NEW YORK (Reuters) - Investors showed unusual caution yesterday, leaving US stocks little changed before the potential market tumult of next week's US elections and likely announcement of more stimulus from the Federal Reserve.

Next week's high-profile events could signal shifts in both monetary policy and legislative direction, raising fears that trumped yesterday's earnings news and economic reports.

"You have a double whammy next week: Election Day and the Fed announcement," said Doug Roberts, chief investment strategist at Channel Capital Research.com in Shrewsbury, New Jersey.

Weak revenue forecasts from drugmaker Bristol-Myers Squibb Co. and chip manufacturer Texas Instruments Inc. pulled drug and chipmaker stocks lower.
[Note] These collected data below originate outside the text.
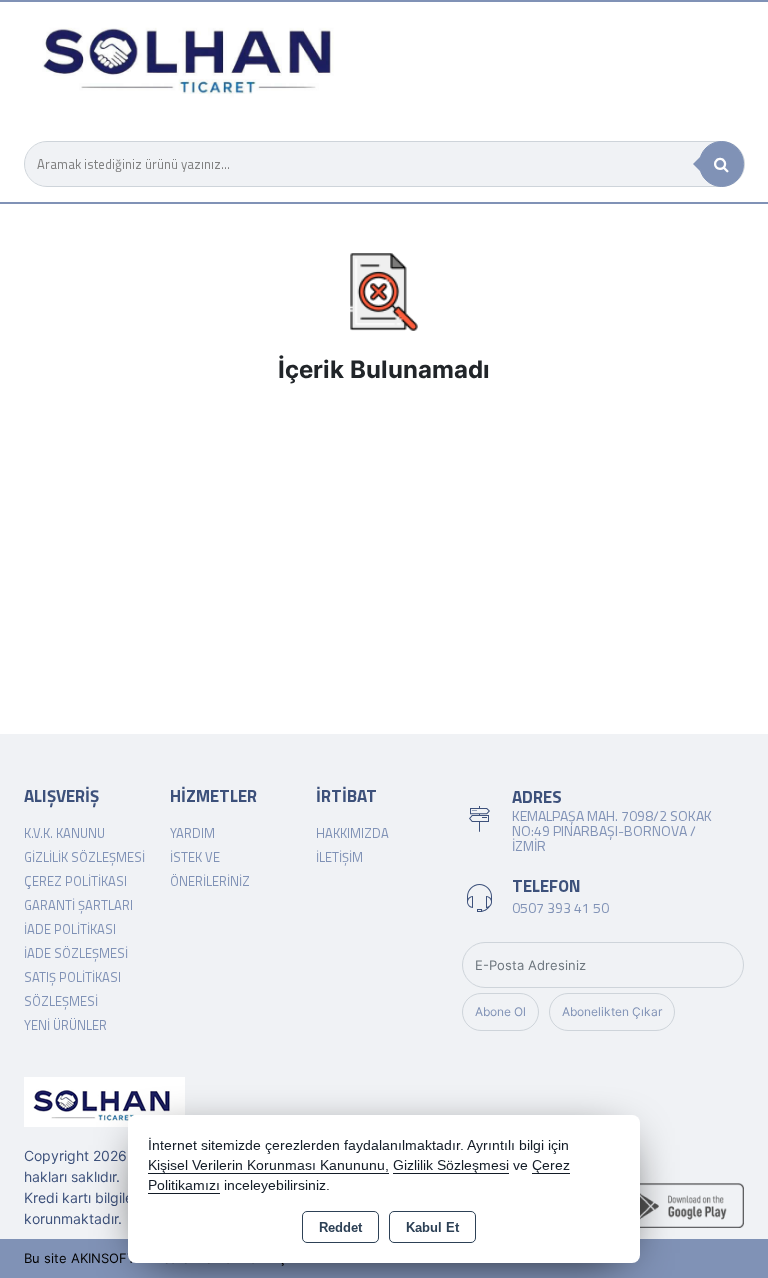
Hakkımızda (352, 833)
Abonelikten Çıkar (612, 1011)
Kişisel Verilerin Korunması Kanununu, (268, 1165)
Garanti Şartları (78, 905)
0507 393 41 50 (560, 907)
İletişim (339, 857)
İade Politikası (70, 929)
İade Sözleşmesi (76, 953)
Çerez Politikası (75, 881)
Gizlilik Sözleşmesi (84, 857)
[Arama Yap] (721, 164)
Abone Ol (500, 1011)
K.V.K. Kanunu (64, 833)
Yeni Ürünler (65, 1025)
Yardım (192, 833)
"Earnings are important, but they are not going to be the driving force," Roberts said.

Bristol-Myers fell 1.1 percent to $26.86 and Texas Instruments shed 0.3 percent to 28.88. The NYSE Arca Pharmaceutical index lost 0.6 percent and the PHLX Semiconductor index dipped 0.4 percent.
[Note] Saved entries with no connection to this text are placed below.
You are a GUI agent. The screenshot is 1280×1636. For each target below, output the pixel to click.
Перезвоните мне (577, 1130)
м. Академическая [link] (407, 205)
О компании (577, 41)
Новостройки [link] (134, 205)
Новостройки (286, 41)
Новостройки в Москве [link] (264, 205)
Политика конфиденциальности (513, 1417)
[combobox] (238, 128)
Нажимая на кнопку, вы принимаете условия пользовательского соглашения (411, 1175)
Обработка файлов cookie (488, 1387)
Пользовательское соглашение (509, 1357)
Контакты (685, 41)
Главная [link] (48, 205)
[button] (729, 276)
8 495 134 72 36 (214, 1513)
But losses were curbed by gains in the consumer discretionary sector after the Conference Board's measure of US consumer confidence rose more than expected. The S&P Consumer Discretionary index rose 0.4 percent, led by a 11.9 percent jump in Coach Inc. to $49.78 after the upscale leather goods maker posted higher-than-expected results.
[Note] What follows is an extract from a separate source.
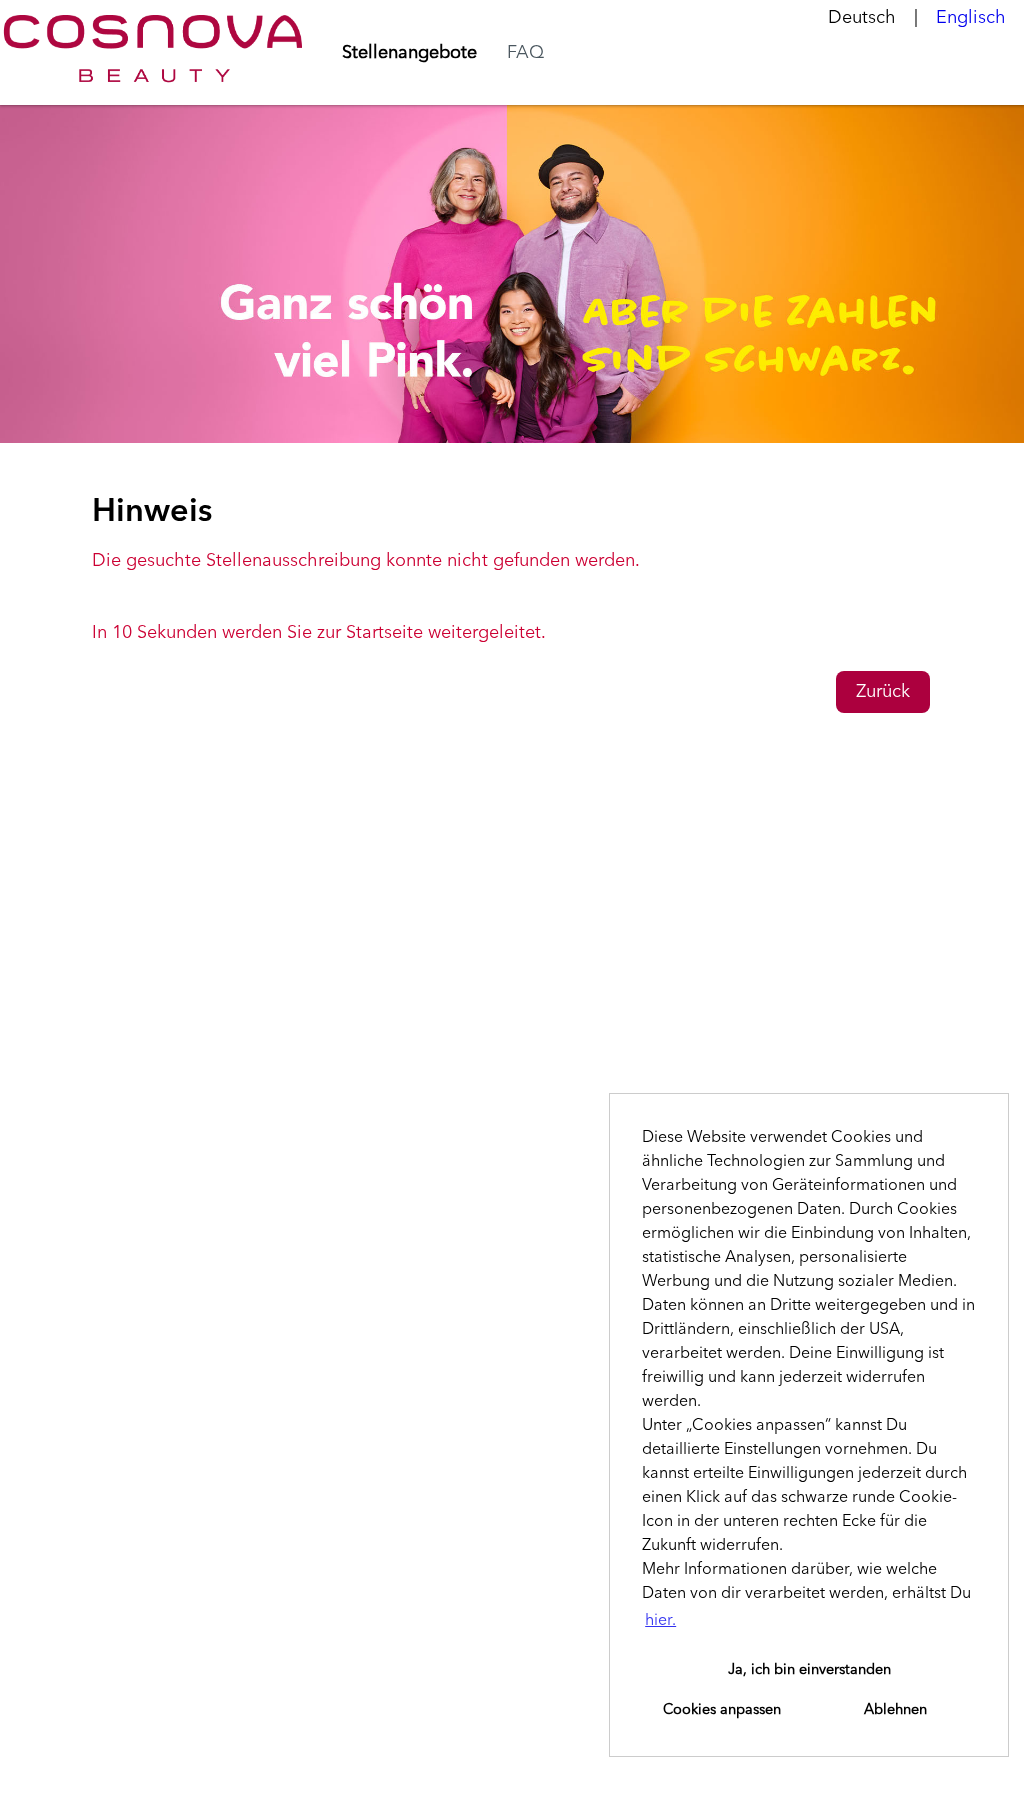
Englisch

The Dow Jones industrial average gained 5.41 points, or 0.05 percent, to 11,169.46. The Standard & Poor's 500 Index gained 0.02 point to 1,185.64. The Nasdaq Composite Index gained 6.44 points, or 0.26 percent, to 2,497.29.

Volatility also increased for the second straight session with the CBOE Volatility index up 1.9 percent as traders look ahead toward next week's events.

"This is added to the continuation of earnings reporting season," said Scott Fullman, director of derivative investment strategy at WJB Capital Group. "The potential for increased volatility is rising, along with the probability for a short-term downward move."

Yesterday's session also brought about a slight breakdown in the recent inverse correlation between stocks and the dollar, with stocks edging higher as the dollar advanced 0.8 percent against a basket of currencies.

US Steel Corp, AK Steel Holdings Corp and ArcelorMittal, the world's No.1 steelmaker, all sold off after reporting results. Both US Steel and ArcelorMittal forecast a soft patch extending to the end of the year.

US Steel shed 3.4 percent to $40.85, while AK Steel slumped four percent to $12.84. The S&P Materials index slipped 0.2 percent.

DuPont's earnings beat expectations and the chemical company raised its full-year profit view.

Still, shares fell one percent to $47.22 after hitting a two-year high on Monday.

Yesterday's gainers included Ford Motor Co, which rose 1.5 percent to $14.36 and touched a six-month high after quarterly profit topped estimates and it paid down a big portion of debt.

Dow component International Business Machines Corp added 0.6 percent to $140.67 after boosting its stock buyback programme.

Volume was light with about 7.3 billion shares traded on the New York Stock Exchange, the American Stock Exchange and Nasdaq, below the year-to-date moving average of 8.75 billion.

Declining stocks outnumbered advancing ones on the NYSE by about five to four, while on the Nasdaq, decliners beat advancers 1,335 to 1,298.